● **Prompt**
Please go line by line through the material and copy each one containing the word "left".

● **Records**
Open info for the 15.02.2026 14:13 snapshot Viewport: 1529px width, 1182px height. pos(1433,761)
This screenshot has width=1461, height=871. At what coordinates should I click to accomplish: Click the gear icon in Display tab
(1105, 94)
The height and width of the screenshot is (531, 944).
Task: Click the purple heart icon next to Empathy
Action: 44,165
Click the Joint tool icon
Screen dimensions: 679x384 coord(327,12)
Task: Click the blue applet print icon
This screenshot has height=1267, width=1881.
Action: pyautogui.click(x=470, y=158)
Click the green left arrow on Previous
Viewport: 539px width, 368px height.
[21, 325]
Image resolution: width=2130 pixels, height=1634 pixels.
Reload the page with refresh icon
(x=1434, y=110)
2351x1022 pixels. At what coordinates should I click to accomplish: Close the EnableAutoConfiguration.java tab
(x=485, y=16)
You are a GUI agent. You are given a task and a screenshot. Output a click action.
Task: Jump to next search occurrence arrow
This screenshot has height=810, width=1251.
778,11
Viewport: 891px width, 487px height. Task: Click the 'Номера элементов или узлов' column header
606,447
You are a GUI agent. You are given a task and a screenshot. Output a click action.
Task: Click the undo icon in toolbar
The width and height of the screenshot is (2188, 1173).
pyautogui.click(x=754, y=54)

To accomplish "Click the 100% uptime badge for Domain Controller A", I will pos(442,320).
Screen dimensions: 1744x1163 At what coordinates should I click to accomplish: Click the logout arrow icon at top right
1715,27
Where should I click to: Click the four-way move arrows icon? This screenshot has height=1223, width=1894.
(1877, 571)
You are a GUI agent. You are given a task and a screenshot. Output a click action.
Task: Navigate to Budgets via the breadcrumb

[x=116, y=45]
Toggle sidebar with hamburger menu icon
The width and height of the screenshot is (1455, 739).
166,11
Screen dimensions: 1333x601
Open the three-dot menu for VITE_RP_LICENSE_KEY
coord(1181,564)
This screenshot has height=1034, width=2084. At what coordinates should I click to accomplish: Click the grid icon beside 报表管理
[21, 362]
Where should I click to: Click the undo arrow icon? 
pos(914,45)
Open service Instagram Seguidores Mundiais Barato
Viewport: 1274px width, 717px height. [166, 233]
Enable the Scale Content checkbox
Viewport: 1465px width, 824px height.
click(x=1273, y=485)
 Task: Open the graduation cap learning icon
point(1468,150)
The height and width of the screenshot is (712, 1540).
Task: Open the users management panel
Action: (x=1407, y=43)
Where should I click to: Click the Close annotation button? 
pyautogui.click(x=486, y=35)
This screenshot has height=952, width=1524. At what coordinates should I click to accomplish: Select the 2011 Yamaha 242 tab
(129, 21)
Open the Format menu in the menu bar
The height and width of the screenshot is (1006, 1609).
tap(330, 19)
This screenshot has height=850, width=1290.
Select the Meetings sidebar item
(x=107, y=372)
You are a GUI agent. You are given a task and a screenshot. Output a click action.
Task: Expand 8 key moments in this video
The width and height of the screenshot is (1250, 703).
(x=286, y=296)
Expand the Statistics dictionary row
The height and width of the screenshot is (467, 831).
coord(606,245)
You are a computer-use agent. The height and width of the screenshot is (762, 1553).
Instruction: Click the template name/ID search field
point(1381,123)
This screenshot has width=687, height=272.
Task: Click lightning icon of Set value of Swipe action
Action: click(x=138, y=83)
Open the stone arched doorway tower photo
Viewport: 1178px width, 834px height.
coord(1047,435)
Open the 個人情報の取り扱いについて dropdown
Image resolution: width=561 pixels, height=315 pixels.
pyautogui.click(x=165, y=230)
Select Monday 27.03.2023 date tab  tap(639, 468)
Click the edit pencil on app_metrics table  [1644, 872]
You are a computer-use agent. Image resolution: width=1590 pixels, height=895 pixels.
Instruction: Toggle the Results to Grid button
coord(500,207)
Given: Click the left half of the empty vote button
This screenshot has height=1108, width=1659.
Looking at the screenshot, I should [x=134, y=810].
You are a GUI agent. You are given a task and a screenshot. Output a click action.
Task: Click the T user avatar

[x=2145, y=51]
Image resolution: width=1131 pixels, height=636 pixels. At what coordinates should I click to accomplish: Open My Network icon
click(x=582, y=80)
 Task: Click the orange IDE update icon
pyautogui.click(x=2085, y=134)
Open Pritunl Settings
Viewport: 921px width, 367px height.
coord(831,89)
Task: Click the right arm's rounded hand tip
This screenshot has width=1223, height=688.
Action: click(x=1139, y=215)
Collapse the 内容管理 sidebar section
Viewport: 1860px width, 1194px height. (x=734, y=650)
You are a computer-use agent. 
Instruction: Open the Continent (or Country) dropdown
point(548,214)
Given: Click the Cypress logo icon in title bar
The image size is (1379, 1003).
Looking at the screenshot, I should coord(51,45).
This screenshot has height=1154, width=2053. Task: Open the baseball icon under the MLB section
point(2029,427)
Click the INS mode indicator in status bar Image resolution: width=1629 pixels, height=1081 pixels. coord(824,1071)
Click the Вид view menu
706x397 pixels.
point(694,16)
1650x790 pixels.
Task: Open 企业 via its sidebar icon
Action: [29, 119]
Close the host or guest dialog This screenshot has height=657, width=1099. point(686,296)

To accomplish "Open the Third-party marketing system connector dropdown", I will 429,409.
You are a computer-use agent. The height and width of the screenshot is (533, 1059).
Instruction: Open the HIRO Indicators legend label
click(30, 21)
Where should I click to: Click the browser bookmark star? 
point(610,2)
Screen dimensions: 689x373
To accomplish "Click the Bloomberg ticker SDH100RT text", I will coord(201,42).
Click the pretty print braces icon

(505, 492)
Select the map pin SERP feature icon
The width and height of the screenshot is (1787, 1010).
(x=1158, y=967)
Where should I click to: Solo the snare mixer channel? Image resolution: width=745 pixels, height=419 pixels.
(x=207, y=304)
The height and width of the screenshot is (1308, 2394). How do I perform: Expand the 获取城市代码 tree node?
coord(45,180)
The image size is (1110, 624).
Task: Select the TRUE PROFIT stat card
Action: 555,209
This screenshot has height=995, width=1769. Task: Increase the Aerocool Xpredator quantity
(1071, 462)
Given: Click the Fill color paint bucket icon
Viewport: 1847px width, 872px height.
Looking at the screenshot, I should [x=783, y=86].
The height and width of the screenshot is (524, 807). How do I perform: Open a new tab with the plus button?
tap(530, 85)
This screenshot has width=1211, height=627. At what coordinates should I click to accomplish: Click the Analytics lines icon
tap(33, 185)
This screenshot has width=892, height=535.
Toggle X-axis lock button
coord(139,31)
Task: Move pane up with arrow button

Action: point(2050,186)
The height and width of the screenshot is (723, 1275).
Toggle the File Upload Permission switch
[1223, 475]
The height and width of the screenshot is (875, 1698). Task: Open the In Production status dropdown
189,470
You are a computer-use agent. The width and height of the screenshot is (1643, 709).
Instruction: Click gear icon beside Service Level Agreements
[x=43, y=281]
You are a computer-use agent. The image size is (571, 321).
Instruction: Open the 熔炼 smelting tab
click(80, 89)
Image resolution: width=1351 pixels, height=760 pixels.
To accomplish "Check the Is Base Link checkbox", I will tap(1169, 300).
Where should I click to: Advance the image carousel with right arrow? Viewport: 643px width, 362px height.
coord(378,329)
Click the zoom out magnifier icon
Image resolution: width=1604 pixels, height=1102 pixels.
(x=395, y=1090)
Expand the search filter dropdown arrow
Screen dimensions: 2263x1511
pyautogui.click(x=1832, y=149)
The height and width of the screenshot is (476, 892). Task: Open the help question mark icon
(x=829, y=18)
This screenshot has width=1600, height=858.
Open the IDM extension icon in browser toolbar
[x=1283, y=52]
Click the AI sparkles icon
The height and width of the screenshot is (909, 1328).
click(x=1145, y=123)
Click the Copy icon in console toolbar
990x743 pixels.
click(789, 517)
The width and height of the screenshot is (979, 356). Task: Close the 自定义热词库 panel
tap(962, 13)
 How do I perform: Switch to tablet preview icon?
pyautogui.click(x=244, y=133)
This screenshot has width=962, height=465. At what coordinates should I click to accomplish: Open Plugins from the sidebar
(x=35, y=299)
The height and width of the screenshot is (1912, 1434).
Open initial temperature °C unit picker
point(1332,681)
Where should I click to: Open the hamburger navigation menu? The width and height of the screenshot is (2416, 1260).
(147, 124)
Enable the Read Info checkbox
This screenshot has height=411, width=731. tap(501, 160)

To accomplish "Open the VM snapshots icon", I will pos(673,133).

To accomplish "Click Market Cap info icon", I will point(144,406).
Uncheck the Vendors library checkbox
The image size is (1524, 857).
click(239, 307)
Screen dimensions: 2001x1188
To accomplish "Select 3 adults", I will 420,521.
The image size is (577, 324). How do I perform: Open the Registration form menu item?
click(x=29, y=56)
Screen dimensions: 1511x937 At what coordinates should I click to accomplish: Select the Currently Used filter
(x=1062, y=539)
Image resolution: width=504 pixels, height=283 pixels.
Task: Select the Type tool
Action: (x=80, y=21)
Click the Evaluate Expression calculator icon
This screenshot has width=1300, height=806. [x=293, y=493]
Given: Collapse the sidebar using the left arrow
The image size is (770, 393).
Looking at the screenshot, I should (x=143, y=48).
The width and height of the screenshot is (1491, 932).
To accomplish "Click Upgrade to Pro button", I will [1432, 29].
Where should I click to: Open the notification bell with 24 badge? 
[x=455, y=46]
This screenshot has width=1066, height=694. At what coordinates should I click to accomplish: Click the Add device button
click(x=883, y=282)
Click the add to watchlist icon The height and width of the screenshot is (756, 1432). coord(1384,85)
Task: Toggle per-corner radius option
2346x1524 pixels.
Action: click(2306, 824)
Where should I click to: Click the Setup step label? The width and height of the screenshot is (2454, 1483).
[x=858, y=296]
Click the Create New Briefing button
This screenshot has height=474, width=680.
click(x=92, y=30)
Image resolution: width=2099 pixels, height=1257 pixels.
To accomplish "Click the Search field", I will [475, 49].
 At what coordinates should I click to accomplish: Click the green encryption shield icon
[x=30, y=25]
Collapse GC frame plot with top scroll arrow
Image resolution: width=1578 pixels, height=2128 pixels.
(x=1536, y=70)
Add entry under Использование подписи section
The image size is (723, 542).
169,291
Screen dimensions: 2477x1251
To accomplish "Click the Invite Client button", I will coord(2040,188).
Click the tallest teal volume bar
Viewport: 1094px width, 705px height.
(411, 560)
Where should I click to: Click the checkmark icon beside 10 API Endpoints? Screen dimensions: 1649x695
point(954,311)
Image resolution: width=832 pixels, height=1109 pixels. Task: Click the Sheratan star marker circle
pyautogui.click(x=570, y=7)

● **Expected answer**
Click the green left arrow on Previous
Given: Click the left half of the empty vote button
Given: Collapse the sidebar using the left arrow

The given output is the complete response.